L’azienda vede attualmente due dipendenti in più dal 2024: «Sono amici d’infanzia che da anni seguono il mio lavoro e che conoscono la mia visione generale. Il mondo del vino ha bisogno di tempo e avere un’identità e un’idea in un medio tempo dà stabilità ed è qualcosa che va sempre a pagare, alla fine. Ci vuole coerenza – prosegue Andrea – ma avere costanza è comodo anche per una gestione oculata delle risorse».

L’azienda affonda, in ogni caso, in radici ben più lontane, grazie ai nonni che possedevano i primi vigneti. Oggi Terre del Faet si estende su circa sette ettari nelle zone di Faet, Pradis, Quarin e Bosc di Sot, con una piccola porzione nella Doc Isonzo. È un mosaico di suoli e microclimi che restituisce vini di grande identità, figli di una filosofia semplice e coerente: rispettare la terra, curare la vite, intervenire il meno possibile. Il risultato sono vini che raccontano la complessità del Collio senza artifici. Il Friulano, la Malvasia, la Ribolla Gialla o il Pinot Bianco mentre non manca anche il Merlot, “Rosso del Faet”, dalle note di ciliegia e piccoli frutti rossi.
Bere un vino di Terre del Faet significa bere una storia. È l’incontro tra la fatica di chi coltiva con le mani e la sensibilità di chi ascolta la terra. In ogni bottiglia c’è un frammento di Collio, il profumo del vento che scende dal Quarin, la memoria di generazioni che hanno fatto del vino una lingua da tramandare.

- _Materiale fornito_
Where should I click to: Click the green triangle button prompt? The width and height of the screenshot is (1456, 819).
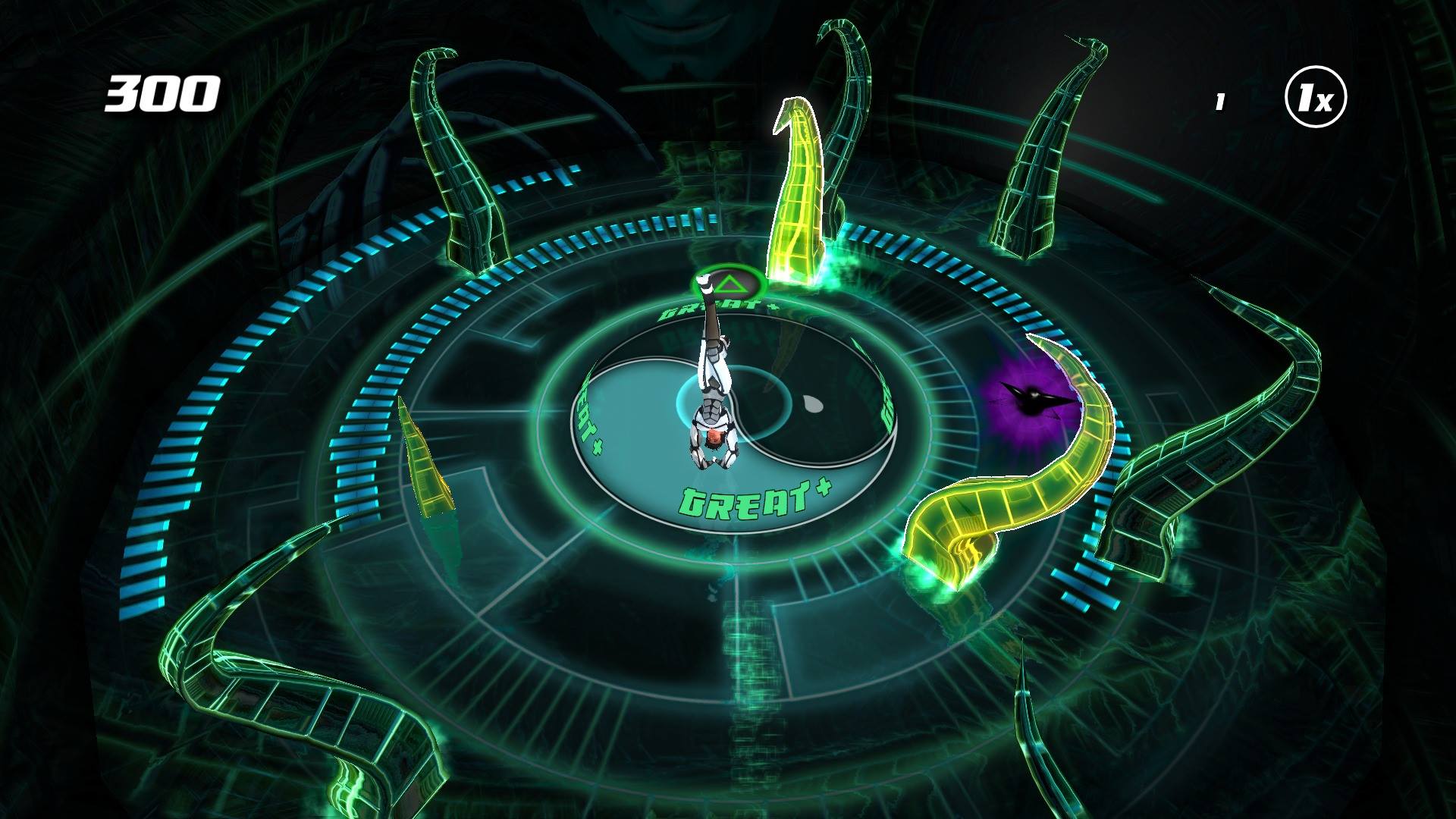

- _Esercizi_
**A.** Rispondi a queste domande sul testo su Terre del Faet:
(i) Da quale anno l'azienda ha due dipendenti in più?
(ii) Su quanti ettari si estende oggi Terre del Faet?
(iii) Da dove scende il vento il cui profumo si trova in ogni bottiglia?
**B.** Trascrivi per favore, senza alcuna modifica, il brano del testo su Terre del Faet che va da "Bere un vino" fino a "lingua da tramandare.".

- _Risposte qui sotto_
**A.**
(i) Dal 2024.
(ii) Circa sette ettari.
(iii) Dal Quarin.

**B.**
Bere un vino di Terre del Faet significa bere una storia. È l’incontro tra la fatica di chi coltiva con le mani e la sensibilità di chi ascolta la terra. In ogni bottiglia c’è un frammento di Collio, il profumo del vento che scende dal Quarin, la memoria di generazioni che hanno fatto del vino una lingua da tramandare.